Related Work & Insights¶
- vs. Ren et al. (2025): They inject altruistic agents as cooperation seeds; Ours insists on full self-interest, closer to "unsupervised" emergence.
- vs. Vallinder & Hughes (2024): They assume centralized perfect history visibility; Ours strictly allows only imperfect public monitoring, fitting decentralized networks better.
- vs. Classical Leading-Eight Norms (Ohtsuki & Iwasa, 2006): Classical work uses static rules; Ours uses LLMs to adaptively generate and spread norms via natural language, generalizing across matrix games, investment, and e-commerce.
- vs. Generative Agents (Park et al., 2023): Park et al. simulate community behavior without studying game equilibria; Ours links sociological emergence with game-theoretic propositions.
Rating¶
- Novelty: ⭐⭐⭐⭐⭐ Introduces hierarchical tone gossip into LLM multi-agent games, systematically verifying the feasibility of "fully self-interested LLM + imperfect public monitoring → indirect reciprocity."

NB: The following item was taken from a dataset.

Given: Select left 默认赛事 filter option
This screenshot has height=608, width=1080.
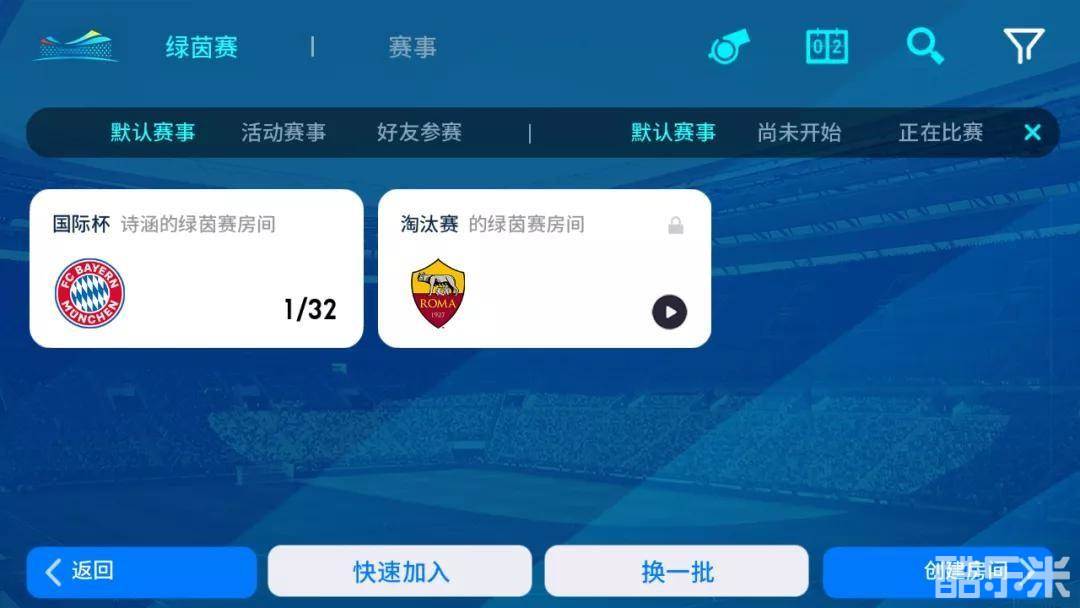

- Experimental Thoroughness: ⭐⭐⭐⭐ 8 LLMs × 4 testbeds + adversarial/lying resilience + ablations, though 5 seeds per group leaves statistical robustness slightly weak.
- Writing Quality: ⭐⭐⭐⭐ Strong clarity in mapping theoretical propositions to empirical results; good appendix organization; occasionally unintuitive layout of formulas and charts in the main text.
- Value: ⭐⭐⭐⭐⭐ Provides a reusable empirical + theoretical baseline for "how to maintain social welfare in decentralized LLM ecosystems," with direct guidance for AI safety and multi-agent system design.